● **과제 개요**
아래 줄 가운데 "screenshot"라는 문자열이 들어 있는 줄이 몇 개인지 세십시오. 답으로는 그 수만 적으십시오.

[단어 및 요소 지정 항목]
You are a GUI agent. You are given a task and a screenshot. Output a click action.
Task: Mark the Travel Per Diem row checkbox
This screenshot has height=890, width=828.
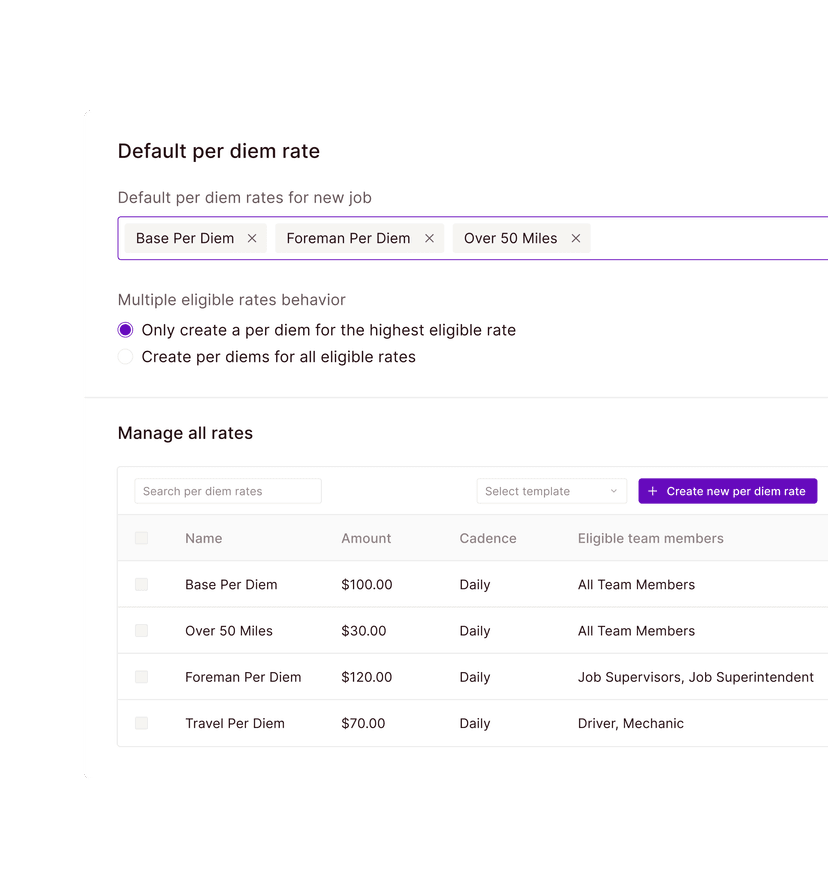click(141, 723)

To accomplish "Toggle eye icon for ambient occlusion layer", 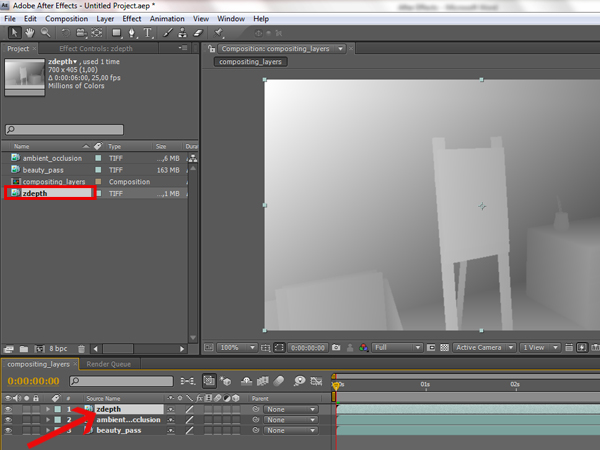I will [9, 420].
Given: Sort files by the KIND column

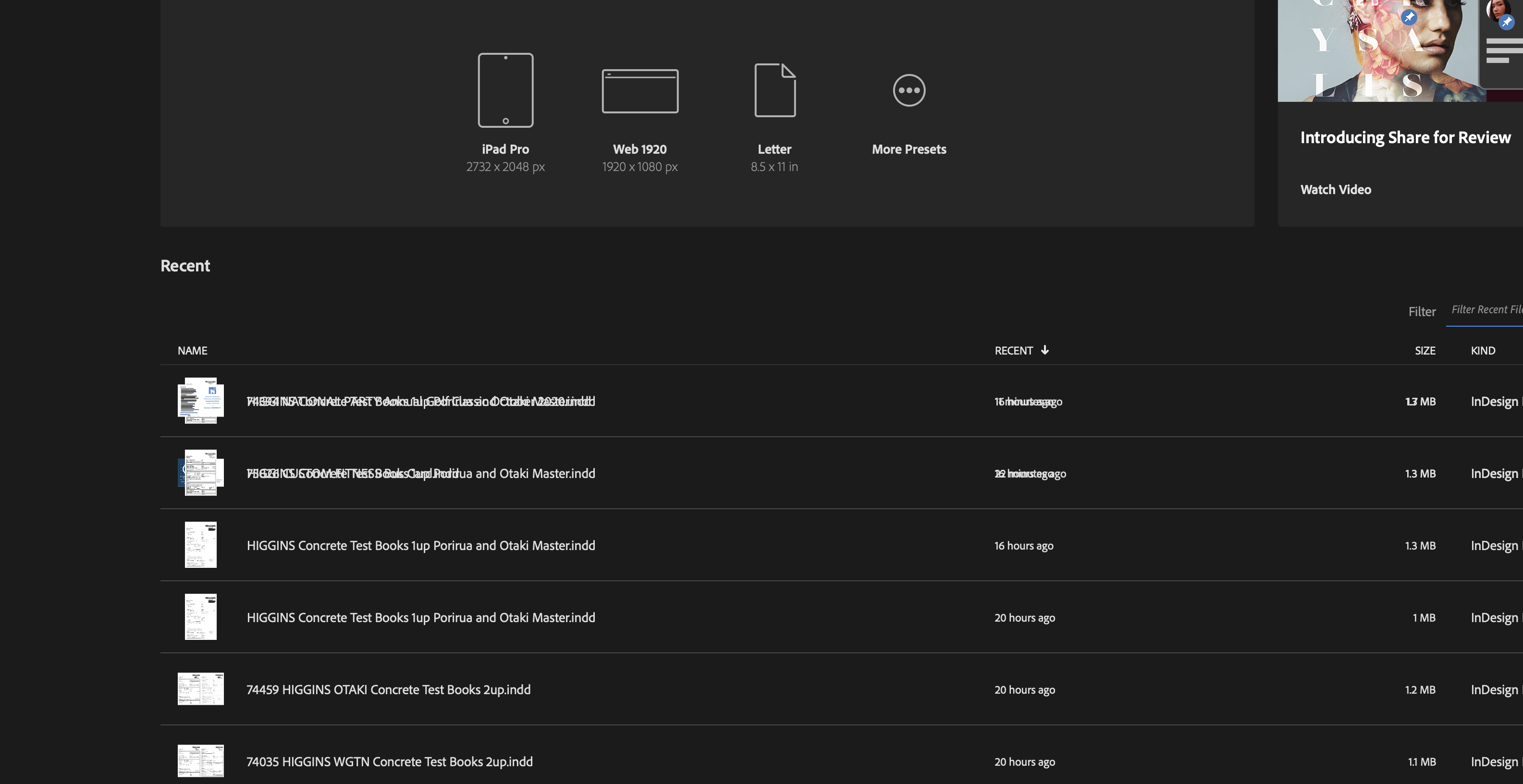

● **아래 답변**
2